24            At the 12th Assembly session, Assemblyman Kozic said, and I quote:

25    "The enemy, Ustashas and Mujahedin, has to be defeated by whatever means


Page 369

 1    are necessary and only after that can we negotiate."

 2            Milenko Vojinovic, also known as Dr. Beli, from the Brcko

 3    municipality about which you'll hear tomorrow, said at the 16th assembly

 4    of the Serb Assembly on the 12th of May, in speaking about Brcko requiring

 5    more forces, he said they needed those forces "for a definitive clearing

 6    of the area."

 7            Now, by implementing a policy to separate the Serbs from the

 8    non-Serbs on the territory coveted by the Serbs, our evidence will show

 9    that Momcilo Krajisnik knew that the direction he was leading the Bosnian

10    Serb people and he knew that these would lead to the commission of massive

11    crimes.

12            One of the groups that was responsible for those crimes,

13    paramilitary groups -- I discussed earlier the events in Bijeljina, the

14    actions of Arkan, who wasn't alone.  He wasn't the only paramilitary in

15    Bosnia and Herzegovina.  Momcilo Krajisnik was fully apprised of the types

16    of people who filled the ranks of the paramilitary units.  He received

17    clear notice of it.

18            In a remarkably candid report prepared by the Main Staff of the

19    Bosnian Serb army, dated the 28th of July, 1992, and entitled "Report on

20    paramilitary formations in the territory of Serbian Republic of Bosnia and

21    Herzegovina," and distributed to, amongst others, the president of the

22    Bosnian -- the president of the presidency, the prime minister, the VRS

23    Main Staff commander.  The main characteristics of those paramilitary

24    units is described.  And I have extracted certain of those descriptions

25    from that report that we will lead into evidence:  "They are mainly


Page 370

 1    composed of individuals of low moral quality, and in many cases, of

 2    persons previously prosecuted for crimes and offences, and even convicted

 3    for crimes of murder, robbery, larceny, and the like.  Very often, such

 4    units have in their ranks pathological criminals whom the conditions of

 5    war and general lawlessness have brought to the fore."

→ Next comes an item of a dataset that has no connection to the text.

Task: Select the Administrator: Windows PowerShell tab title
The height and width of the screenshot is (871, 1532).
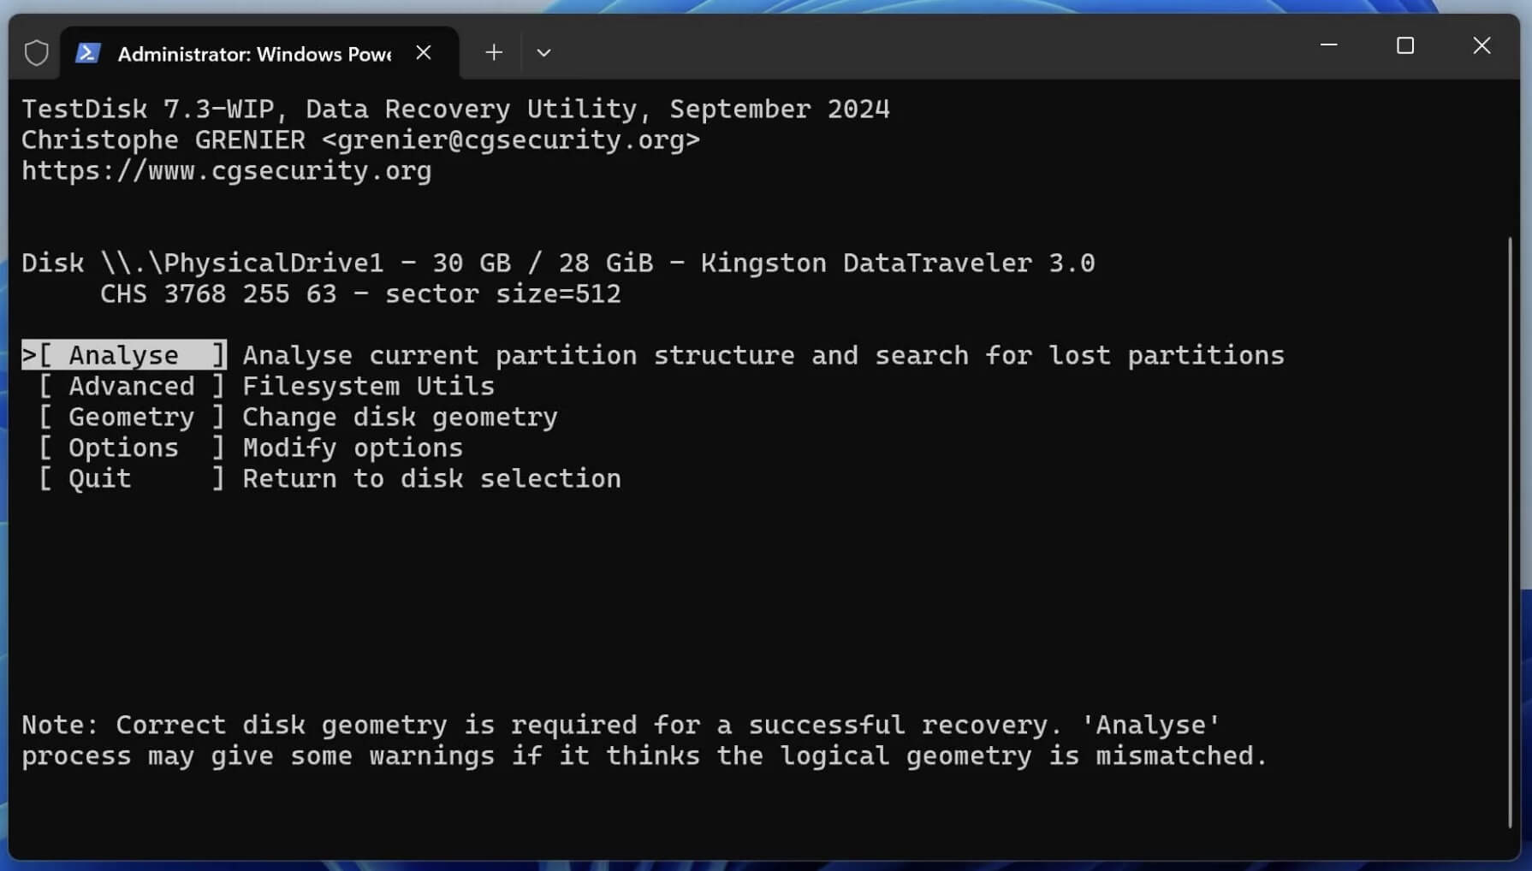Action: (x=254, y=54)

 6            In another part of the report, it says:  "Many formations of this

 7    type display hatred of non-Serbian peoples, and one can conclude without

 8    reservation that they are the genocidal element among the Serbian people."

 9            The report states further:  "War profiteering and looting are the

10    motive for the great majority of paramilitaries."

11            It goes on finally, in the last extract I've taken from that

12    report, reads as follows:  "One feature common to all paramilitary

13    formations is that they do not take part in direct fighting with the

14    enemy.  Instead, they are operating behind the lines of the regular

15    Serbian Republic Bosnia-Herzegovina army units, looting and burning

16    property and killing the innocent population, or, as our people say,

17    stealing chickens."

18            Now, this report that we will lead into evidence identifies by

19    name many of the units responsible for the predations on the non-Serb

20    civilians.  You'll hear testimonies from the victims of these paramilitary

21    groups.  Some of the paramilitary groups identified in this report you

22    already know.  The Arkanovci, headed by Arkan.  I've described for you

23    briefly some of his actions in Bijeljina.  The Seseljovci, the

24    paramilitary group under the leadership of Vojislav Seselj, who is

25    currently awaiting trial in this institution.  But this report also


Page 371

 1    identified lesser-known paramilitary groups who were involved in the

 2    crimes throughout these municipalities.

 3            Now, you're going to hear evidence that there were orders issued

 4    to integrate these paramilitary groups into the Bosnian Serb army or

 5    disband them, and indeed, many of the important paramilitary groups

 6    identified in this report were incorporated into the Bosnian Serb army.

 7    Momcilo Krajisnik promoted the incorporation of these elements into the

 8    Bosnian Serb army.

 9            Now, there are many examples that you will hear throughout this

10    trial of these paramilitary groups being incorporated into the army, but

11    let me tell you about one such group, a smaller group, a lesser-known

12    group.  It hailed from the municipality of Prnjavor, which again is one of

13    the municipalities about which you will hear evidence and hear the

14    victims.  The commander of that group was a man by the name of

15    Veljko Milankovic.  He was a man who had been prosecuted seven times, and

16    he had been brought before the misdemeanour court 17 times.  The

17    paramilitary group that he led consisted of 150 men.  According to the

18    Main Staff report, Milankovic's group "is, as of recently, formally under

19    the command of the 1st Krajina Corps."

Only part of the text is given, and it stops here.